'''
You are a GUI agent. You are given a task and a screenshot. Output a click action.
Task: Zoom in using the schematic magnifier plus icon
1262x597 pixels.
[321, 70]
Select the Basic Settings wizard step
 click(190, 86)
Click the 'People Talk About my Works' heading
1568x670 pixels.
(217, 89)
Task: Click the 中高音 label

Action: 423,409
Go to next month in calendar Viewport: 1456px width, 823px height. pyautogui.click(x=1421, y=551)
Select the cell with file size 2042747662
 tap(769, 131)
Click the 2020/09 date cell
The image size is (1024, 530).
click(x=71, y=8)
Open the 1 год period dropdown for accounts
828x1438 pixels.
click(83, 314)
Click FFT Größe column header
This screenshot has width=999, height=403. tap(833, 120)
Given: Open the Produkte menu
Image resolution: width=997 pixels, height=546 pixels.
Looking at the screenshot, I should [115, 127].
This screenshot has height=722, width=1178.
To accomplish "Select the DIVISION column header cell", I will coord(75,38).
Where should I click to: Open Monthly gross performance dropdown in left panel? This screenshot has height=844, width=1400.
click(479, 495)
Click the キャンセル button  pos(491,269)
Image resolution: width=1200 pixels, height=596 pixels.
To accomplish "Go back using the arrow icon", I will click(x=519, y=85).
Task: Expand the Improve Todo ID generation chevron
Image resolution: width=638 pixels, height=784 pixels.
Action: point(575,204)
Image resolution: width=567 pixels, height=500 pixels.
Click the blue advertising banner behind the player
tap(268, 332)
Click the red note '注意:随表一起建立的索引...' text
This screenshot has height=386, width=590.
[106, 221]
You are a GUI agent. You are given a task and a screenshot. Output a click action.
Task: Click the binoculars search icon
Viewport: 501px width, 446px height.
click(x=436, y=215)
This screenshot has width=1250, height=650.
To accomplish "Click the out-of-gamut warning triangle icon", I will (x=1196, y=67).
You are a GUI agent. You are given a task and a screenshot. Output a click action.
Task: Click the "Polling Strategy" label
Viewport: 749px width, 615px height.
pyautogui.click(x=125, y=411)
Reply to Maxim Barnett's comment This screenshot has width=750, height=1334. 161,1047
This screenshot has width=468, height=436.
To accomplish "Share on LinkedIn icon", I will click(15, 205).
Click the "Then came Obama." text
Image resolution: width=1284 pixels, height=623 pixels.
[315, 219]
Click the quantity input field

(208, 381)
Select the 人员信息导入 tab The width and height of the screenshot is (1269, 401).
'''
__Task statement__
Would you restate each line of the material above word for word?

__Result__
You are a GUI agent. You are given a task and a screenshot. Output a click action.
Task: Zoom in using the schematic magnifier plus icon
1262x597 pixels.
[321, 70]
Select the Basic Settings wizard step
 click(190, 86)
Click the 'People Talk About my Works' heading
1568x670 pixels.
(217, 89)
Task: Click the 中高音 label

Action: 423,409
Go to next month in calendar Viewport: 1456px width, 823px height. pyautogui.click(x=1421, y=551)
Select the cell with file size 2042747662
 tap(769, 131)
Click the 2020/09 date cell
The image size is (1024, 530).
click(x=71, y=8)
Open the 1 год period dropdown for accounts
828x1438 pixels.
click(83, 314)
Click FFT Größe column header
This screenshot has width=999, height=403. tap(833, 120)
Given: Open the Produkte menu
Image resolution: width=997 pixels, height=546 pixels.
Looking at the screenshot, I should [115, 127].
This screenshot has height=722, width=1178.
To accomplish "Select the DIVISION column header cell", I will coord(75,38).
Where should I click to: Open Monthly gross performance dropdown in left panel? This screenshot has height=844, width=1400.
click(479, 495)
Click the キャンセル button  pos(491,269)
Image resolution: width=1200 pixels, height=596 pixels.
To accomplish "Go back using the arrow icon", I will click(x=519, y=85).
Task: Expand the Improve Todo ID generation chevron
Image resolution: width=638 pixels, height=784 pixels.
Action: point(575,204)
Image resolution: width=567 pixels, height=500 pixels.
Click the blue advertising banner behind the player
tap(268, 332)
Click the red note '注意:随表一起建立的索引...' text
This screenshot has height=386, width=590.
[106, 221]
You are a GUI agent. You are given a task and a screenshot. Output a click action.
Task: Click the binoculars search icon
Viewport: 501px width, 446px height.
click(x=436, y=215)
This screenshot has width=1250, height=650.
To accomplish "Click the out-of-gamut warning triangle icon", I will (x=1196, y=67).
You are a GUI agent. You are given a task and a screenshot. Output a click action.
Task: Click the "Polling Strategy" label
Viewport: 749px width, 615px height.
pyautogui.click(x=125, y=411)
Reply to Maxim Barnett's comment This screenshot has width=750, height=1334. 161,1047
This screenshot has width=468, height=436.
To accomplish "Share on LinkedIn icon", I will click(15, 205).
Click the "Then came Obama." text
Image resolution: width=1284 pixels, height=623 pixels.
[315, 219]
Click the quantity input field

(208, 381)
Select the 人员信息导入 tab The width and height of the screenshot is (1269, 401).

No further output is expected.